Key Migration
Overview
Key migration is the process by which Redis migrates keys from a source primary node to a destination primary node. The high-level steps for migrating keys can be found here. This feature allows users to better configure how keys are migrated, if at all.
Depending on the size of the Redis cluster, the key migration process can be time-consuming. For example, a cluster with thousands of Gigabytes of data can take hours to migrate keys during a scaling or rolling update operation. To speed up the scaling process, we give users the option to migrate slots without keys and provide configuration to control batching.

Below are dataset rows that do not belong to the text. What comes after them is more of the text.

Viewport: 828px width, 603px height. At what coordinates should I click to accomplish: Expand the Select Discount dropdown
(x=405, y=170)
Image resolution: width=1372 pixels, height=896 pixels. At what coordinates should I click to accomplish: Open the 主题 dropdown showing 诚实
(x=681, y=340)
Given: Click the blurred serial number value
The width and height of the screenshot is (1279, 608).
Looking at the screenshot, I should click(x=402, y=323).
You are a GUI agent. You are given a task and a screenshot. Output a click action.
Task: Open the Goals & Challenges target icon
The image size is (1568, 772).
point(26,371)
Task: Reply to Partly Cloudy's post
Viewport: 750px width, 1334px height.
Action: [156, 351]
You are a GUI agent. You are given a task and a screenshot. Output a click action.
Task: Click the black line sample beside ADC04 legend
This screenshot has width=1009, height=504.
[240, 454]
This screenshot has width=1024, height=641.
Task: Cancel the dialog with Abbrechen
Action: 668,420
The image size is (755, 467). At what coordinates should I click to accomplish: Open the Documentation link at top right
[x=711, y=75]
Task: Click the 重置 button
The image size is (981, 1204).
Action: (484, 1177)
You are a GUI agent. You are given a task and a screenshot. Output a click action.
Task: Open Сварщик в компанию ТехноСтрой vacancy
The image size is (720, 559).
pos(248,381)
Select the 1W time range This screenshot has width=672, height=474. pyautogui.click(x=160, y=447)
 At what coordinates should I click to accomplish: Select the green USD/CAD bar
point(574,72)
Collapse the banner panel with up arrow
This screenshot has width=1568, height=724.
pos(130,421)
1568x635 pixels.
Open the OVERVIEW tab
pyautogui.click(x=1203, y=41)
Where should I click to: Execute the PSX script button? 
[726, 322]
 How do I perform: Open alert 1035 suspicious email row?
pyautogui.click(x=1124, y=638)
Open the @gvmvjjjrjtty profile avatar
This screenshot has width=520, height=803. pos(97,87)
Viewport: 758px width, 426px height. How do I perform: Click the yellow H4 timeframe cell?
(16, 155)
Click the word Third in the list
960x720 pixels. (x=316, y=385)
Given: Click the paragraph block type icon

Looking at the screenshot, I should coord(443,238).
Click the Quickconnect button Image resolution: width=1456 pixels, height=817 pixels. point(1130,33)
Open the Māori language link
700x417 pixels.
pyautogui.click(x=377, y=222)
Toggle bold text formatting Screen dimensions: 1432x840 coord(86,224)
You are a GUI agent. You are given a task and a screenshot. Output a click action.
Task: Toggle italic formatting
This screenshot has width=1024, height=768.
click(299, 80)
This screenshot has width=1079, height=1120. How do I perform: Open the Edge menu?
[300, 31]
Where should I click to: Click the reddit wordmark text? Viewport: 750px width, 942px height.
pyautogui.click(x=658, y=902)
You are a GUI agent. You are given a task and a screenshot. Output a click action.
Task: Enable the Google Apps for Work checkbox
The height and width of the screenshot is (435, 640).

Redis cluster migration configuration
Default
rollingUpdate:
keyMigration: true
keyBatchSize: 10000
slotBatchSize: 16
idleTimeoutMillis: 30000
warmingDelayMillis: 0
scaling:
keyBatchSize: 10000
slotBatchSize: 16
idleTimeoutMillis: 30000
If you observe the default configuration above, you will notice that there are two separate sections for configuring key migration during rolling updates and scaling operations. The rollingUpdate
section determines how keys are migrated during rolling updates, and the scaling
section determines how keys are migrated during scaling operations. The following definitions apply to both configurations.
Definitions
keyMigration
specifies whether to migrate keys during rolling updates. For most use cases, users will want to keep this value set to true
. However, for users who use Redis cluster as a caching tool instead of a persistent database, you may want to consider setting this to false
. When set to false
, this feature will transfer slots from the old Redis primary to the new primary without migrating keys. For large clusters, this can save a significant amount of time with the tradeoff of temporarily increasing the number of requests to the backend. The increase in backend hit rate can be mitigated by modifying warmingDelayMillis
. The next sections will discuss the two different configuration options for key migration.
keyBatchSize
determines the number of keys to get from a single slot during each migration iteration. By default, this value is 10000
keys.
slotBatchSize
specifies the number of slots to migrate on each iteration. By default, this value is 16
slots. For most use cases, set this value to the number of logical CPUs. Usually, this is two times the CPU resource limits in the Redis operator deployment. See runtime.CPU for more information on how Go checks the number of available CPUs. Also, keep in mind a Redis cluster has 16384
total slots, and those slots are evenly distributed across the primary nodes.
idleTimeoutMillis
is the maximum idle time at any point during key migration. This means the migration should make progress without blocking for more than the specified number of milliseconds. See the Redis migrate command for more information about the timeout.
warmingDelayMillis
is the amount of time in between each batch of slots. As the name suggests, it allows the new Redis node to warm its cache before moving on to the next node in the rolling update.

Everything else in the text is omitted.